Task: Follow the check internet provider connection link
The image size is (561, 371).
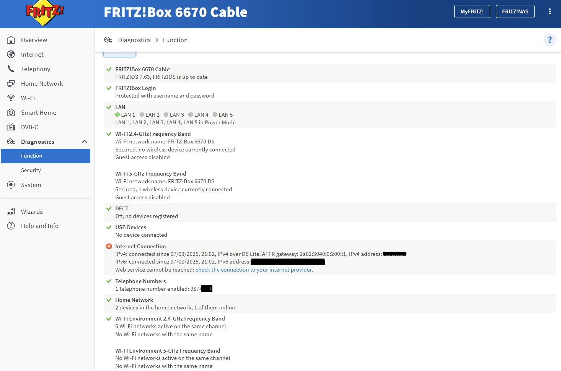Action: [254, 270]
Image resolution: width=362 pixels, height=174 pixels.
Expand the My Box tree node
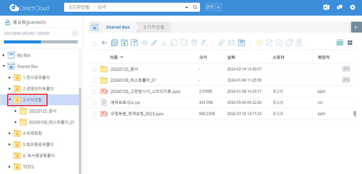tap(4, 55)
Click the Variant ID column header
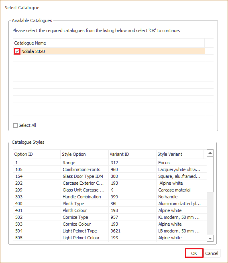Viewport: 228px width, 263px height. click(132, 154)
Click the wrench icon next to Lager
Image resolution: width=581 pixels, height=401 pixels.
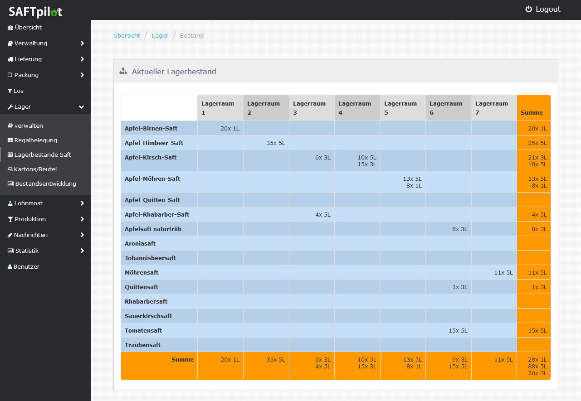10,107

____

▶ _EXERCISE OBJECTIVE_
Set out the rows above as a numbered list with no blank lines, leaving out the pictures.

▶ _THE COMPLETED TASK_
1. Task: Follow the check internet provider connection link
2. The image size is (561, 371).
3. Action: [254, 270]
4. Image resolution: width=362 pixels, height=174 pixels.
5. Expand the My Box tree node
6. tap(4, 55)
7. Click the Variant ID column header
8. Viewport: 228px width, 263px height. click(132, 154)
9. Click the wrench icon next to Lager
10. Image resolution: width=581 pixels, height=401 pixels.
11. 10,107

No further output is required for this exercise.